I agree with this, but it’s also important to have this discussion here as a reference for everyone who’s running into the same problem. If I discovered a topic like this one a couple of days ago, it could have saved me hours of time debugging the issue.

Currently, top search result for “CloudFlare WAF #100202” brings a closed topic which has an answer from CloudFlare staff stating that “Those events and blocks issued by the WAF look correct, they are not Bingbot.”. It’s not very helpful.

For the topic in question that response might have been very valid however. That’s also why I criticised the statement here about billions of users experiencing this problem, as this was seemingly taken entirely out of context.

The OP used previous threads where people complained about non-issues to back his case that this issue has been going on for a while and that does not seem to be true. My assumption is these two IP addresses are relatively new, and so this might be the issue. Microsoft might even automatically fix this in a few days.

I read, and the explanation is not clear in why is not a viable solution. Because that ASN is used only by Microsoft - not azure that is where the bing bot can be fakes. For sure, no one inside Ips in Microsoft Offices and datacenters will be faking the useragent “for fun” :slight_smile:

Again, this is not a ASN used by the public in Microsoft services like Azure (for what i research)
This ASN is used only by Microsoft itself, not “public use”.

I did in fact. I have a Pro account.
And this is the answer from the support:

They didn’t even read my first ticket message, where i explained the issue - and the response provided is a “generic one” about a issue with 403 errors.

I understand that this is not fault from Cloudflare, and indeed is Microsoft fault. But as i said before, Cloudflare must adapt they rules - and there is no deny in that “contact Microsoft” will not solve the issue, even more when Cloudflare also have responsibility here until some extend. :slight_smile:

Because it would allow everyone else on the Microsoft network to pose as Microsoft crawler, unless …

… that statement is true. Where do you take this from? As far as I can tell Microsoft’s hosted services run off of 8075 as well.

You need to engage with support and clarify this.

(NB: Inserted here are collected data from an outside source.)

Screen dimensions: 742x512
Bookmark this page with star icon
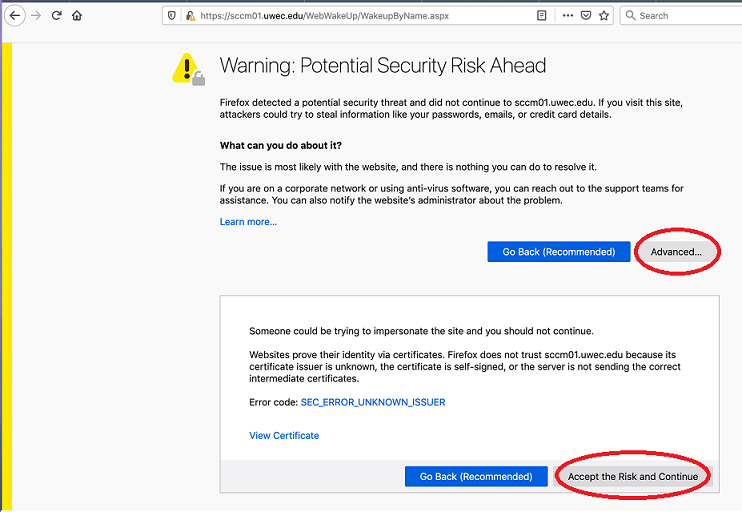604,16
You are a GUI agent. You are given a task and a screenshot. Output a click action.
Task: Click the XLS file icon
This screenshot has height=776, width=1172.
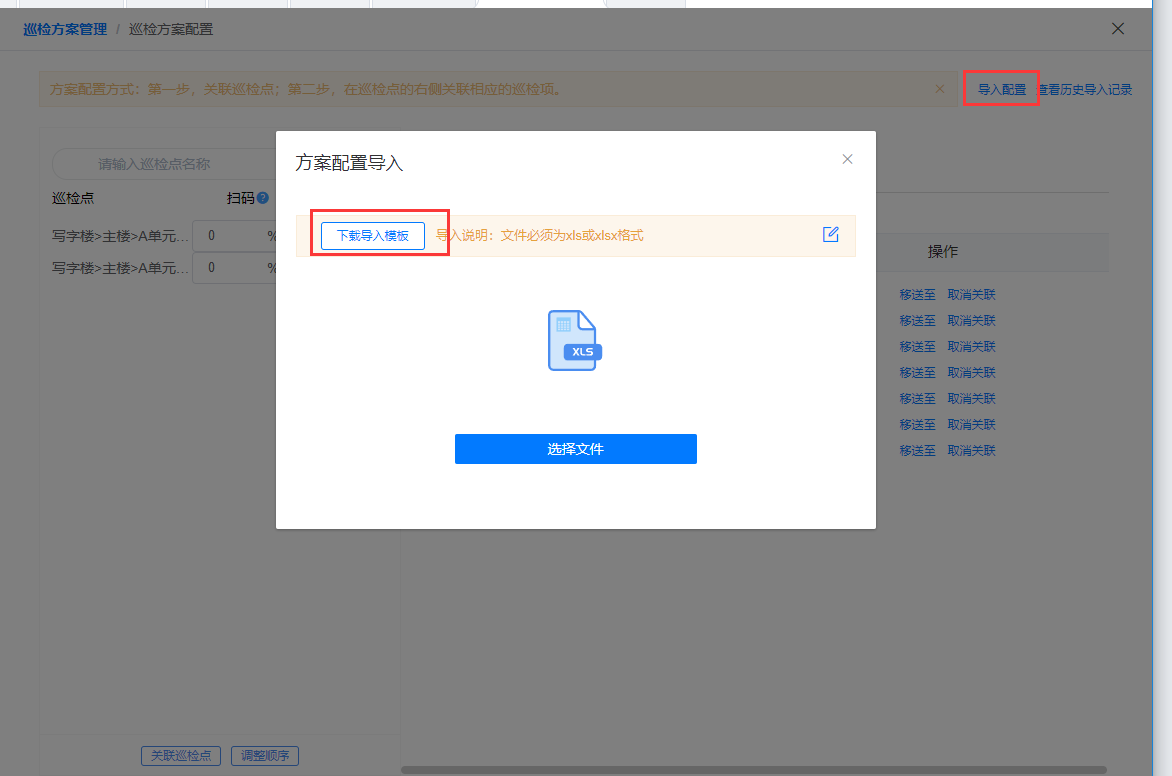tap(575, 341)
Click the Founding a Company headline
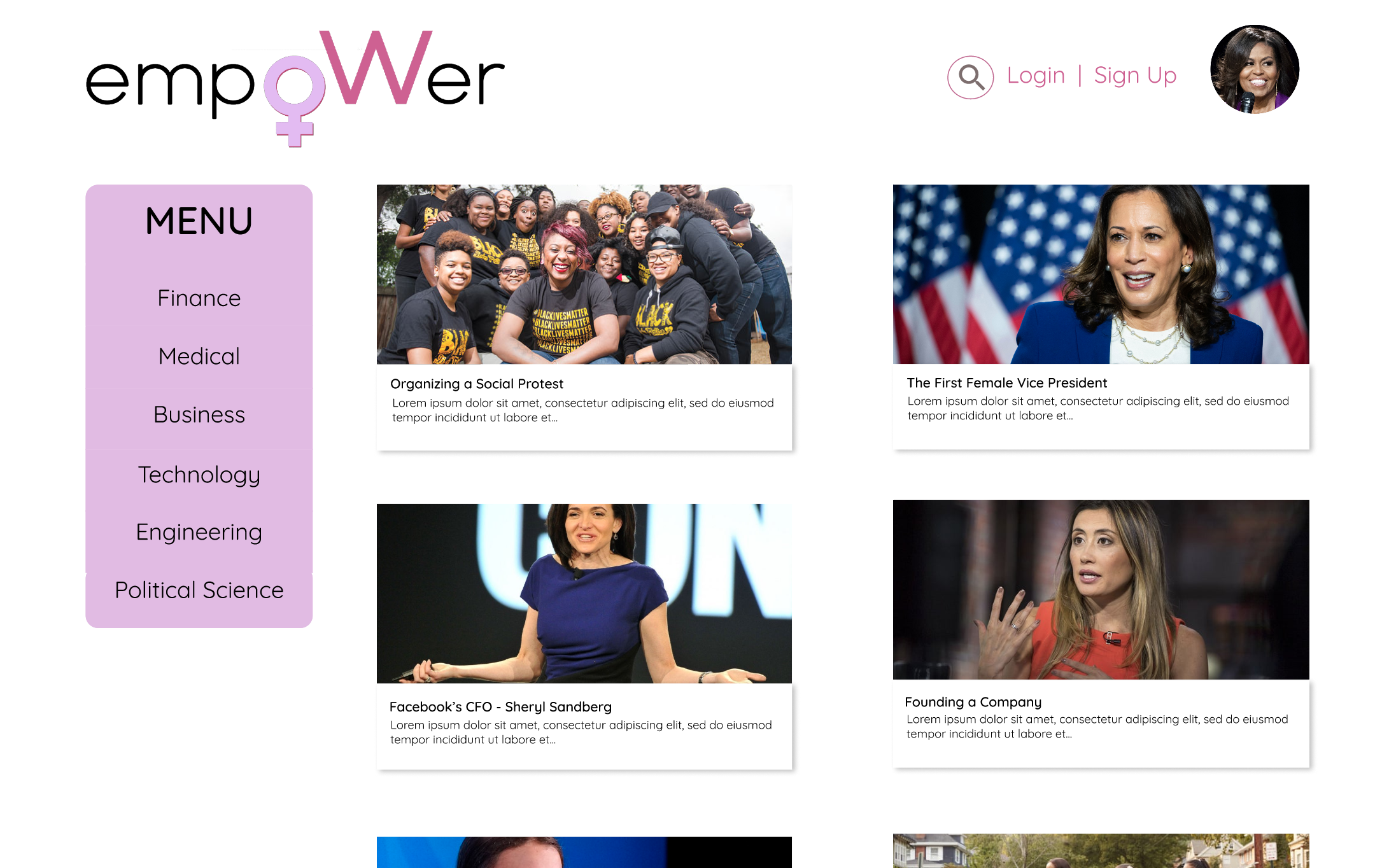Viewport: 1396px width, 868px height. [x=973, y=702]
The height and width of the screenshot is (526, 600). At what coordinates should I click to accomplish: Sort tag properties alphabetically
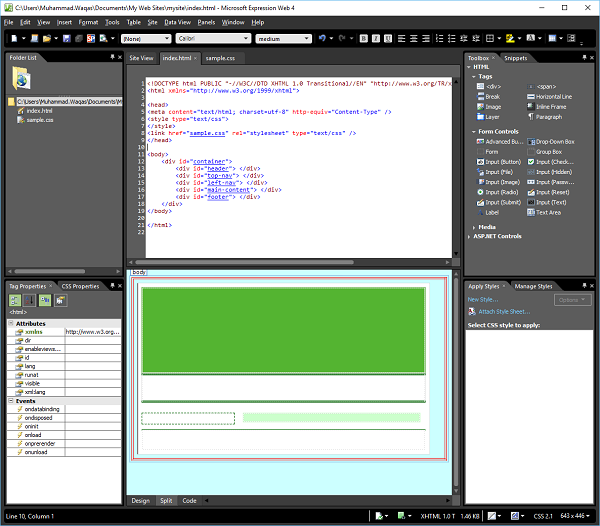pyautogui.click(x=30, y=300)
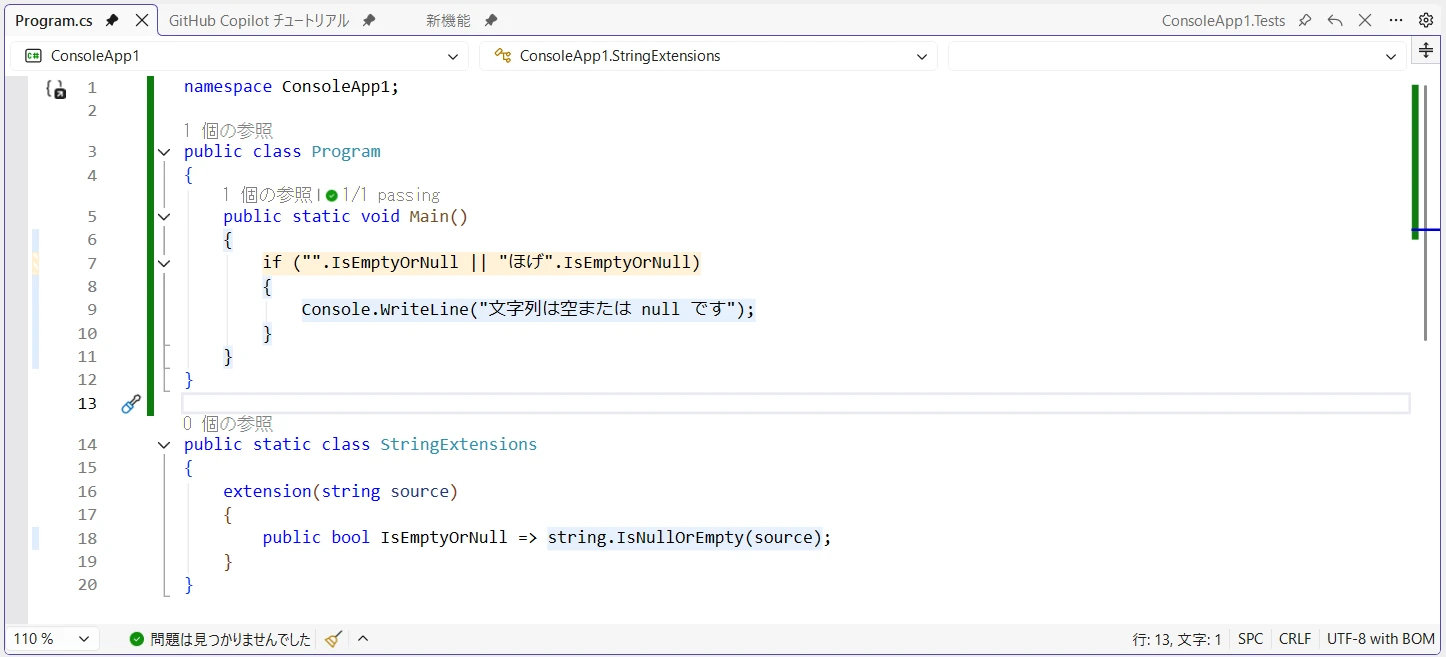The image size is (1446, 657).
Task: Toggle pin on GitHub Copilot チュートリアル tab
Action: 369,20
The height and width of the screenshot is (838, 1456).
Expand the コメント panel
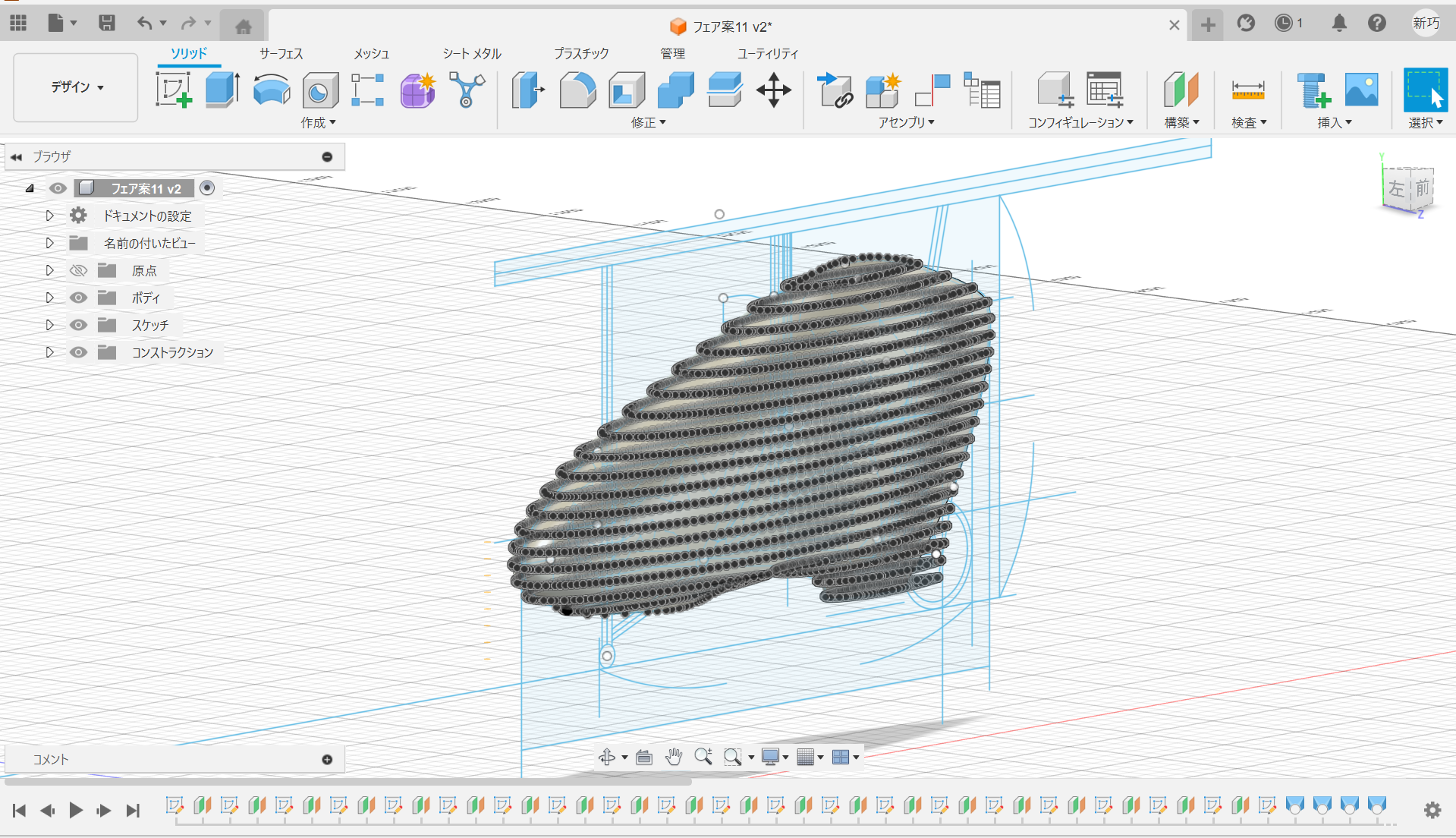[x=327, y=759]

First of all, why do you think Microsoft won’t fix this? Second, why does Cloudflare have to do something but not Microsoft? The logic seems a bit foreign, especially considering it is a Microsoft issue.

Guys, can we agree that BOTH Microsoft and CloudFlare have responsibility here?
Microsoft should identify Bingbot IP addresses;
CloudFlare should not enable an unreliable rule by default.

I did open a support ticket with Bing Webmasters.

Edit: After giving this some thought, I think it’s totally on Microsoft to fix this.

:+1:t2:

Microsoft controls the DNS here (as has been demonstrated in the thread). So ‘can’t do the DNS fix’ seems unlikely.

This doesn’t work for any other WAF or security company which follows Microsoft’s published specifications on how to determine if a request from their crawler is legitimate or not. So everybody else seems to be anyone who isn’t blocking Bing bots which are not legitimate as defined by Microsoft’s specification.

I see no deficiency in @sandro’s answer from a technical perspective. The answer is in fact that Microsoft needs to update their documented mechanisms for determining valid bots or bring this bot into compliance with the published specification.

Not liking the answer you receive doesn’t make it wrong, nor does it call into question the intelligence of the poster. This community has a set of guidelines for behavior, please try to respect them.

I will pass along this information to our WAF team, perhaps they know someone at Microsoft and can put a bug in their ear, but it is perfectly reasonable for a vendor to follow the established mechanism from a company on how to validate their own tools and to expect a vendor to follow their own standards when deploying it.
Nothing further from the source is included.